Filter the records below and copy out each line that contains the string "breadcrumb".

── Information supplied ──

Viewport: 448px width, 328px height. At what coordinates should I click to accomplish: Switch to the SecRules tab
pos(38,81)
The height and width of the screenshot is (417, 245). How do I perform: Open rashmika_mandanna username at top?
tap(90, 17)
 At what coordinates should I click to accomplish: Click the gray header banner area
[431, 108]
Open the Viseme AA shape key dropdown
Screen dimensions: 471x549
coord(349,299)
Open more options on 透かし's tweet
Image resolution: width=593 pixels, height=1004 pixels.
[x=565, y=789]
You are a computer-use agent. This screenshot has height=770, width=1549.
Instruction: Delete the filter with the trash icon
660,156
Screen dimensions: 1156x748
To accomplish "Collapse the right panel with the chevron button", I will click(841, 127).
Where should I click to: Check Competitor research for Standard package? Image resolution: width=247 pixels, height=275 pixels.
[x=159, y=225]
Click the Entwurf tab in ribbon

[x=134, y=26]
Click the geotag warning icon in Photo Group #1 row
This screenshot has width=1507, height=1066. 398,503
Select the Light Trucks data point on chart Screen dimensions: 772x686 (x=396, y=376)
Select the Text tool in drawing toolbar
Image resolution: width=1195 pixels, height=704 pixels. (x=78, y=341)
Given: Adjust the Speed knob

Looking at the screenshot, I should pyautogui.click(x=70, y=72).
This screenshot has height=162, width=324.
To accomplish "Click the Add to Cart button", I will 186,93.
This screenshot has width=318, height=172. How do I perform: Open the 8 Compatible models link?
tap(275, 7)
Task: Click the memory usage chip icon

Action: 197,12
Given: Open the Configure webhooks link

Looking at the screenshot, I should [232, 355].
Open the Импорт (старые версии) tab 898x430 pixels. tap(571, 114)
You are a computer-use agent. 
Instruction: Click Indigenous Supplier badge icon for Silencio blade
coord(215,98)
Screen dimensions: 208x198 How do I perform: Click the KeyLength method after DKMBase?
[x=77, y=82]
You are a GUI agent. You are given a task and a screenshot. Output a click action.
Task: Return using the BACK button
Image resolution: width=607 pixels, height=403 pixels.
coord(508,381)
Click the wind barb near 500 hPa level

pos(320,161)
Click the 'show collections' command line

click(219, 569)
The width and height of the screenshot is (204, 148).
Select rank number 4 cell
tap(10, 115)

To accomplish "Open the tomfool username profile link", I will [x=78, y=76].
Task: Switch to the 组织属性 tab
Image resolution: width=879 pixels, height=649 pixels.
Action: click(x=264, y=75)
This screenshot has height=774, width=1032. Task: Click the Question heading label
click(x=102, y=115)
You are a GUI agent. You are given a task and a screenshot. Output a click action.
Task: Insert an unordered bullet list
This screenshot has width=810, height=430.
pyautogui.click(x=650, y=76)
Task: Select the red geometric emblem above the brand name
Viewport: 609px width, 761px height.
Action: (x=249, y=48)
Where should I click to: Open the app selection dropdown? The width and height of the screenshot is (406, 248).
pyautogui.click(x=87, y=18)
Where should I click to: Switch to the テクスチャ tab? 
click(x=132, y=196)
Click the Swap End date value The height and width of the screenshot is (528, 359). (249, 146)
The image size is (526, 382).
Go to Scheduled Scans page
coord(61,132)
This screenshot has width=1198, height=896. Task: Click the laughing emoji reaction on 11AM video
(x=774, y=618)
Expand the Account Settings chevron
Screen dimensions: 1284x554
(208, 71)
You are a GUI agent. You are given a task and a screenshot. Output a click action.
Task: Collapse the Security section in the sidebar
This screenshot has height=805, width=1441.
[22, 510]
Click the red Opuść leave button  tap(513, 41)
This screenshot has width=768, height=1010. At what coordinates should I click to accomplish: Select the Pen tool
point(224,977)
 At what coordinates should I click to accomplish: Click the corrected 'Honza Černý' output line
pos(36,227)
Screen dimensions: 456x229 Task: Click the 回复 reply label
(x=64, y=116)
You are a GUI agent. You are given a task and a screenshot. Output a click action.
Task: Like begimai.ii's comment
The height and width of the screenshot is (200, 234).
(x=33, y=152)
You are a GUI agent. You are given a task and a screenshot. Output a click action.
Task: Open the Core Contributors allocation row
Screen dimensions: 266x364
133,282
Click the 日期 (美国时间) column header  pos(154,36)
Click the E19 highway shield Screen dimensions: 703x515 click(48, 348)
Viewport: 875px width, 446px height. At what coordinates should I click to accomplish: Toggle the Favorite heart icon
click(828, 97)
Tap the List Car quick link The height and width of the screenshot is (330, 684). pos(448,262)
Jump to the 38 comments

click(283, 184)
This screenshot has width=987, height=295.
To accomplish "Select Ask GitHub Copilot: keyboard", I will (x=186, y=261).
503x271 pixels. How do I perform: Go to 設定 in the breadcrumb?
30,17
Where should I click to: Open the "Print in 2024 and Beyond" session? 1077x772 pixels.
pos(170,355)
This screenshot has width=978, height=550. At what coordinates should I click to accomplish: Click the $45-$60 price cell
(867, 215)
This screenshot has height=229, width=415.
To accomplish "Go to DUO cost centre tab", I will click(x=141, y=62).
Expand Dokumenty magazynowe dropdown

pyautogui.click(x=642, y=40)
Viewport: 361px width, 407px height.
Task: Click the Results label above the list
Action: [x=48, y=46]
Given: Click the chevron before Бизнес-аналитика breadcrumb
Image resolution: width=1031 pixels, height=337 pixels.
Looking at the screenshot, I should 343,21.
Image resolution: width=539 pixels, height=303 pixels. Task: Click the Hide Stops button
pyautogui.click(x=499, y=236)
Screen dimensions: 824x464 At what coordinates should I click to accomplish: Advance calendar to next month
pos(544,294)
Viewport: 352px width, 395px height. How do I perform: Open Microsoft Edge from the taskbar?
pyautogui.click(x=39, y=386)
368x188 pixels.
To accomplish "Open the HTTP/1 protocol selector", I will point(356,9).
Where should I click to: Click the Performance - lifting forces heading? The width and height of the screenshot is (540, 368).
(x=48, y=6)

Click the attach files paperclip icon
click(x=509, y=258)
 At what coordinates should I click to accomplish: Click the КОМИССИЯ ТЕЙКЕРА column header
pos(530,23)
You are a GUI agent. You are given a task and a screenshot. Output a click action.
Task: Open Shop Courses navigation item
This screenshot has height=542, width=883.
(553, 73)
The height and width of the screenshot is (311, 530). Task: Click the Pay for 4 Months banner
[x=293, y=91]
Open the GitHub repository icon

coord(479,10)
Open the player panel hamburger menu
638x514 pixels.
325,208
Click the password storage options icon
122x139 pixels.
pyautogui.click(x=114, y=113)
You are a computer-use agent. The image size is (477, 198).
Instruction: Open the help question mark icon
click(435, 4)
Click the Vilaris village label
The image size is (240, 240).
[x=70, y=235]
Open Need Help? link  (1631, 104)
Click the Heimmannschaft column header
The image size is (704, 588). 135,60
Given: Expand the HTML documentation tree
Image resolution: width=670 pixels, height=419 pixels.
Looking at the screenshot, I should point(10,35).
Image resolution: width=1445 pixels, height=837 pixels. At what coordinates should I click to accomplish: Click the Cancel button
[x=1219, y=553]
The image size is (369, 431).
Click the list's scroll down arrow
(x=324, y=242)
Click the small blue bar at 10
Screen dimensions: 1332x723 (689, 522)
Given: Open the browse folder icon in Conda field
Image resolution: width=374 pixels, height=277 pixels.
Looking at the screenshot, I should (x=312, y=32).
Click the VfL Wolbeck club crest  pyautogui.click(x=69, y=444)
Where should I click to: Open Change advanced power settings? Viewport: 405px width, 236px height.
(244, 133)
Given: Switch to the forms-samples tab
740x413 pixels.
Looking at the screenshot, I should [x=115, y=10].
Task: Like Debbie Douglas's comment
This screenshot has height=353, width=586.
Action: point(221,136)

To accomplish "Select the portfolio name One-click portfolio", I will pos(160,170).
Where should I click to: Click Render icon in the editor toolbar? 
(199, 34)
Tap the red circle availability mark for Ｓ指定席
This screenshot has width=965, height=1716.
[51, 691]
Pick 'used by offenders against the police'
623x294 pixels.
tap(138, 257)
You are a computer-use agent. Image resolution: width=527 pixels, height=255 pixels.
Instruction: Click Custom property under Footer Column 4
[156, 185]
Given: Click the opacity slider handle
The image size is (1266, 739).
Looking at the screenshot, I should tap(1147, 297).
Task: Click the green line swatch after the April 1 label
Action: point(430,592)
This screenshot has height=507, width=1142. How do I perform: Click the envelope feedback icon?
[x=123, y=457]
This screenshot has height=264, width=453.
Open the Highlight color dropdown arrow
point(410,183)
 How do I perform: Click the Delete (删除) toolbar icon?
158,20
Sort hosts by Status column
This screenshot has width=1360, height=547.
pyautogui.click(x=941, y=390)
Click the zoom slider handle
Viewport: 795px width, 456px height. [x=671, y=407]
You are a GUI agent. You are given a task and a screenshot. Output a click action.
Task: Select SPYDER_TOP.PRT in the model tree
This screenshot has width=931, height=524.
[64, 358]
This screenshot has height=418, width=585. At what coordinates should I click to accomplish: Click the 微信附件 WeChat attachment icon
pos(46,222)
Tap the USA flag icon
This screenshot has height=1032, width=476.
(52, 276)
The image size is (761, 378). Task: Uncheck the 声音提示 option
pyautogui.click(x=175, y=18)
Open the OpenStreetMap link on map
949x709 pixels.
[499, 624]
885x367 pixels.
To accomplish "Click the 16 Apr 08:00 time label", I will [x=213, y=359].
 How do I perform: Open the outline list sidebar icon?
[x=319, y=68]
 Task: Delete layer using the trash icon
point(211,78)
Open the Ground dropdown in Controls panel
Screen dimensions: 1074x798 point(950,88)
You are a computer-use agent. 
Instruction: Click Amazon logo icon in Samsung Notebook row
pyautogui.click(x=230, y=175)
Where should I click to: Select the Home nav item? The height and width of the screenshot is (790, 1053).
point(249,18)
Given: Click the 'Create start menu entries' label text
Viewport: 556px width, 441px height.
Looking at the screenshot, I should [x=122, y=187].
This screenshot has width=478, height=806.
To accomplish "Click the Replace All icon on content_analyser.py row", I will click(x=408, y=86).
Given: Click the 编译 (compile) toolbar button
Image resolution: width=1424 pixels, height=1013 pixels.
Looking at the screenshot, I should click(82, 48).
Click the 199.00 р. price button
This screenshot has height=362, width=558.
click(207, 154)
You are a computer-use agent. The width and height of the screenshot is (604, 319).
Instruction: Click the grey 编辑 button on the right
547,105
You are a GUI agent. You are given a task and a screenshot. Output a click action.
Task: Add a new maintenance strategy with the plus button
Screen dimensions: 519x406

───

• [Task solution]
503x271 pixels. How do I perform: Go to 設定 in the breadcrumb?
Given: Click the chevron before Бизнес-аналитика breadcrumb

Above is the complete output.